TheraCran HP is a standardized, high-quality, high-potency cranberry supplement formulated to support and maintain normal urinary tract health.* The formulation of TheraCran is overseen by an advisory board of leading academic physicians and scientists. How is TheraCran HP different? TheraCran HP is the first and only cranberry supplement that has been independently tested and certified for proanthocyanidin (PAC) and other flavonoid content. PACs are the compounds that researchers have determined to be the active component of cranberries. For a cranberry supplement to be effective in reducing the risk of urinary tract infections, it must provide an adequate dose of these PACs. Research indicates that 30–35 mg PACs per day is needed for urinary tract health. TheraCran HP is the first cranberry supplement to use a new high-potency cranberry powder containing at least 2.5% PACs. Most supplements on the market contain cranberry powder with only 1% PACs. As a result, it may take up to six capsules per day of these other supplements to get the recommended amount of active ingredients. Because TheraCran provides a more concentrated dose of PACs, only two capsules per day are needed: one in the morning and one in the evening. TheraCran contains no cellulose or other agents that can bind to PACs, dramatically reducing their effectiveness. Most other cranberry products do contain cellulose binders and are not effective.

Talk to your doc before starting any supplementation.
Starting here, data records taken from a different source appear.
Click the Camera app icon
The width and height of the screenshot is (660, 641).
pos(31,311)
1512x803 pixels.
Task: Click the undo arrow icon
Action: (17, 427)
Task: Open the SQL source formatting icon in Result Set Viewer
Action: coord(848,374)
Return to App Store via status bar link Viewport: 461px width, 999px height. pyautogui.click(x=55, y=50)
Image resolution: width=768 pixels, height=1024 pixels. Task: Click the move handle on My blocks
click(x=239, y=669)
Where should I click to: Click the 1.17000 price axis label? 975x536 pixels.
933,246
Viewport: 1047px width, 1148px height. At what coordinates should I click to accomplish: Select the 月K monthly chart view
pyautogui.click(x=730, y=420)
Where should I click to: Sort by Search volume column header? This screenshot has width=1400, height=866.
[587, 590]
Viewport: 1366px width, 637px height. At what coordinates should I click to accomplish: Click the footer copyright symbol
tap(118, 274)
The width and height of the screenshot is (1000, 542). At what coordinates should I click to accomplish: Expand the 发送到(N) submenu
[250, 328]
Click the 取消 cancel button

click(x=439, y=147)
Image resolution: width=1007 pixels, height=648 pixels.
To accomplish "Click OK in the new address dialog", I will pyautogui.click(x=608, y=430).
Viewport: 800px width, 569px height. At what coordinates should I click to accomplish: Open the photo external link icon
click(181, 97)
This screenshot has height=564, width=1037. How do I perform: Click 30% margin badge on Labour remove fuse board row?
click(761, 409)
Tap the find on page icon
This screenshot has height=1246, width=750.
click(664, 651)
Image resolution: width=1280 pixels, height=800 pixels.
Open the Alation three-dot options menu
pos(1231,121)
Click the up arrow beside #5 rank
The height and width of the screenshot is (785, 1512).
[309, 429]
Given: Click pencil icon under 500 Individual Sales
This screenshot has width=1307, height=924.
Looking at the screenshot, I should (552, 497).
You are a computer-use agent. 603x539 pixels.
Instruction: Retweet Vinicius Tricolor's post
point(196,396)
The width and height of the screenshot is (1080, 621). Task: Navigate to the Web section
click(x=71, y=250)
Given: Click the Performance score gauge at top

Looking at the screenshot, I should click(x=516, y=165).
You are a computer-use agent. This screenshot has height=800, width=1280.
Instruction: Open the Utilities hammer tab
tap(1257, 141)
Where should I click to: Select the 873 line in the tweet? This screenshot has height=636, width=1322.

Cause, you know, I’M NOT A DOCTOR (NOR IS GOOGLE!).

One last interesting article I found: How Avoiding Chicken Could Prevent Bladder Infections.

Anyone have experience with this?

I do love me some chicken and will keep you apprised if I find cause and effect when I handle raw chicken.

While I will do what I can to prevent another infection, there is no permanent cure to this issue.

I hope this has shed some light on why postmenopausal women are more prone to bladder infections and has offered a bit of help on the journey to good health.

Know your body. Know the signs. Do what you can.

Knowledge is indeed power.

 

* Disclaimer: All information in this series is based on my personal experience and is not intended to take the place of your doctor’s advice.